— START OF PASSAGE TO READ —

F1’s viewer popularity is at an all-time high, with nearly a third of fans engaging within the last few years, and the company is looking to convert casual viewers into active, long-term fans.
“We’re very focused on sustaining the growth and interest in F1,” Liberty CEO Greg Maffei said during an investors call. “That’s in many ways, with new innovations on the track, ensuring more competitive racing, with [other] innovations around the weekend like our spring races… There’s a lot of ways to grow fan interest in some of things we do off the track like exposing the drivers.”
The Netflix series Drive to Survive is partly responsible for boosting ratings for Formula One by 54% on ESPN last season. This year, F1 is moving on to the big screen—Top Gun Maverick director Joseph Kosinski is set to direct a fictional F1 movie starring Brad Pitt which will be shot during race weekends this year.
ESPN renewed a three-year deal with F1 in October and will carry a record 16 races between that network and fellow Disney subsidiary ABC. The two entities are teaming up again in an expanded partnership after F1 had its most viewed year on U.S. television, averaging 1.2 million viewers per race in 2022.
F1 expects operating expenses to increase mainly due to investment surrounding the Las Vegas Grand Prix in November. The organization will spend about $500 million for the building and land purchase tied to its new paddock site ahead of the race weekend on Nov.16-19.
Maffei is confident that the inaugural street circuit race will be one of the most profitable races of the F1 calendar. The Vegas GP will be a “massive noisemaker” for the sport and will be another avenue to bring in fans who were previously not aware of F1, Maffei said.
“While there were 16 and 17-year-olds who were crazed to get up in the morning to watch [last season], there are many people who do not follow Formula One,” he added. “It will be hard to miss Formula One after Las Vegas. It will be loud, and we will get a lot of attention.”
Major League Baseball’s Atlanta Braves, also owned by Liberty, posted full-year results as well in the report. Despite falling to the Philadelphia Phillies in the Divisional Series of the National League playoffs, the Braves tallied record revenue of $588 million in 2022. That’s up 4% from when the Braves earned in $568 million in 2021 on their way to their first title since 1995.
The Braves managed to report an operating loss of $28 million in 2022, with an adjusted OIBDA (operating income before depreciation and amortization) of $61 million for the year compared to $104 million in 2021. Liberty said on Wednesday that the Braves planned split-off is expected to be completed by the second quarter of this year. The Braves open the regular season at the Washington National on March 30 while the F1 seasons opens on Sunday in Bahrain.

— END OF PASSAGE TO READ —

REQUIRED WORK
**1.** Answer these from the article on Formula One:
(a) How many viewers per race did F1 average on U.S. television in 2022?
(b) About how much will F1 spend on the building and land purchase for its new paddock site?
(c) What record revenue did the Braves tally in 2022?
**2.** Retype the article on Formula One word for word, from "The Netflix series" up to and including "weekend on Nov.16-19.".

— START OF PROVIDED MATERIAL —

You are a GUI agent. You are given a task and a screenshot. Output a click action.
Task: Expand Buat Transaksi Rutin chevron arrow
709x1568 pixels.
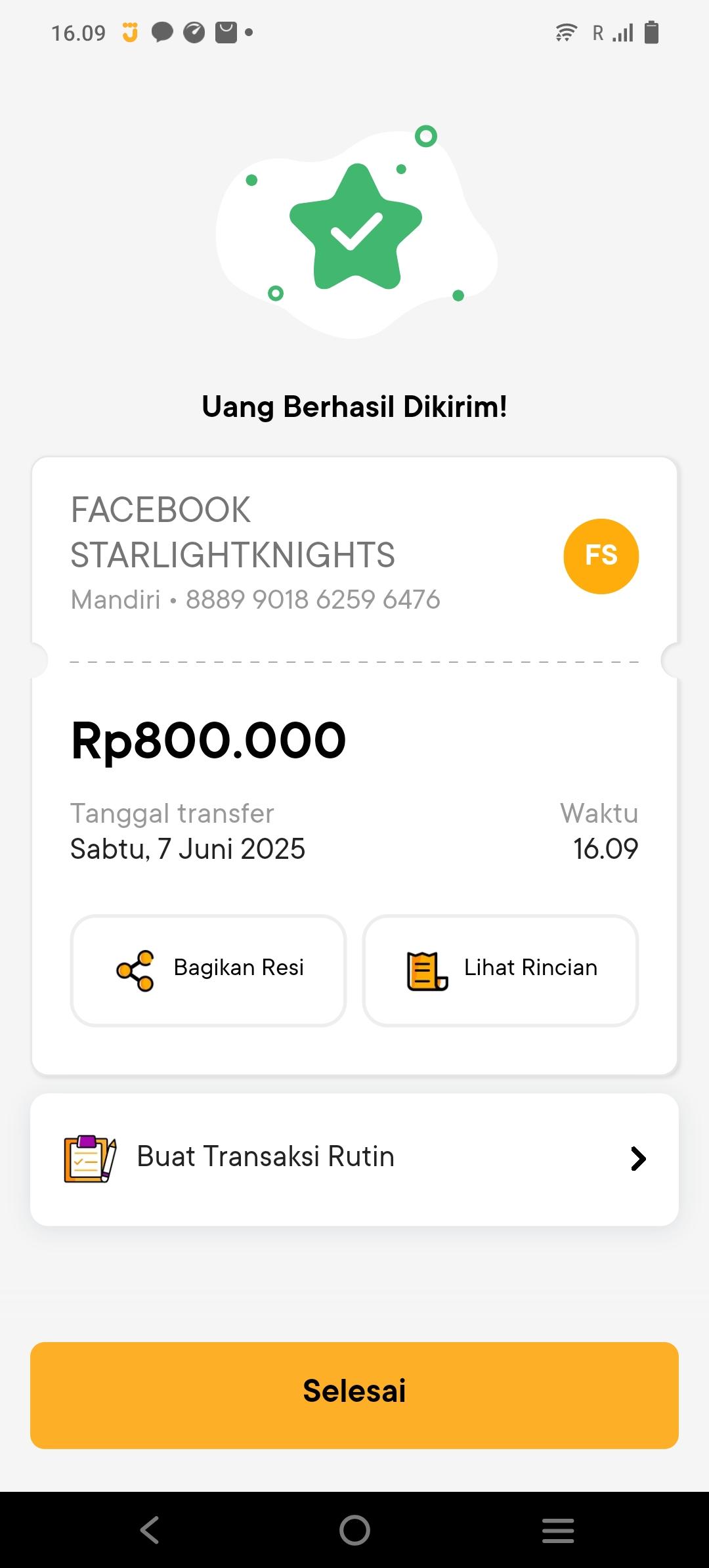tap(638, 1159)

— END OF PROVIDED MATERIAL —
— START OF PROVIDED MATERIAL —

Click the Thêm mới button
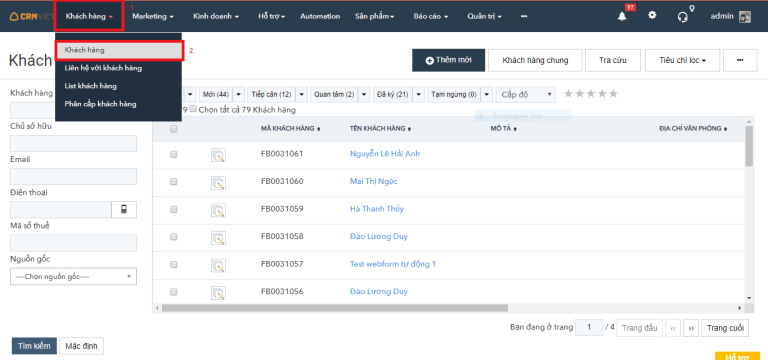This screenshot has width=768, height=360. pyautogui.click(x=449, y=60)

— END OF PROVIDED MATERIAL —
— START OF PROVIDED MATERIAL —

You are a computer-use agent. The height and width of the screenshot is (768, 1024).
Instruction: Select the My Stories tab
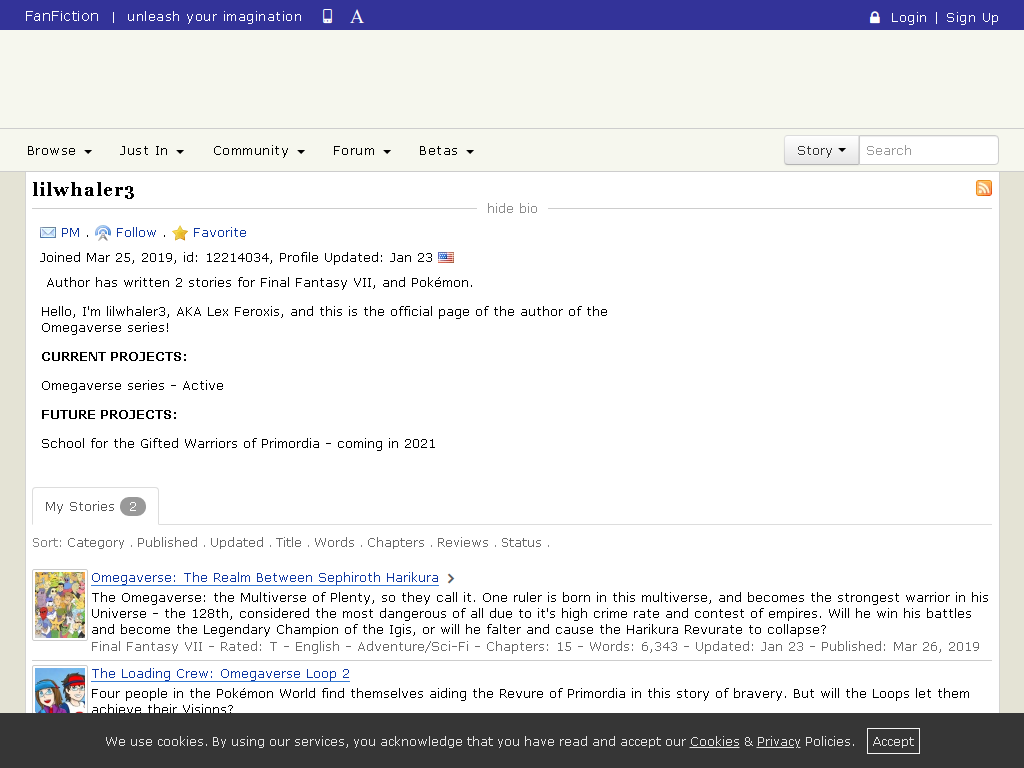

— END OF PROVIDED MATERIAL —

RESPONSES TO THE EXERCISE
**1.**
(a) 1.2 million
(b) About $500 million
(c) $588 million

**2.**
The Netflix series Drive to Survive is partly responsible for boosting ratings for Formula One by 54% on ESPN last season. This year, F1 is moving on to the big screen—Top Gun Maverick director Joseph Kosinski is set to direct a fictional F1 movie starring Brad Pitt which will be shot during race weekends this year.
ESPN renewed a three-year deal with F1 in October and will carry a record 16 races between that network and fellow Disney subsidiary ABC. The two entities are teaming up again in an expanded partnership after F1 had its most viewed year on U.S. television, averaging 1.2 million viewers per race in 2022.
F1 expects operating expenses to increase mainly due to investment surrounding the Las Vegas Grand Prix in November. The organization will spend about $500 million for the building and land purchase tied to its new paddock site ahead of the race weekend on Nov.16-19.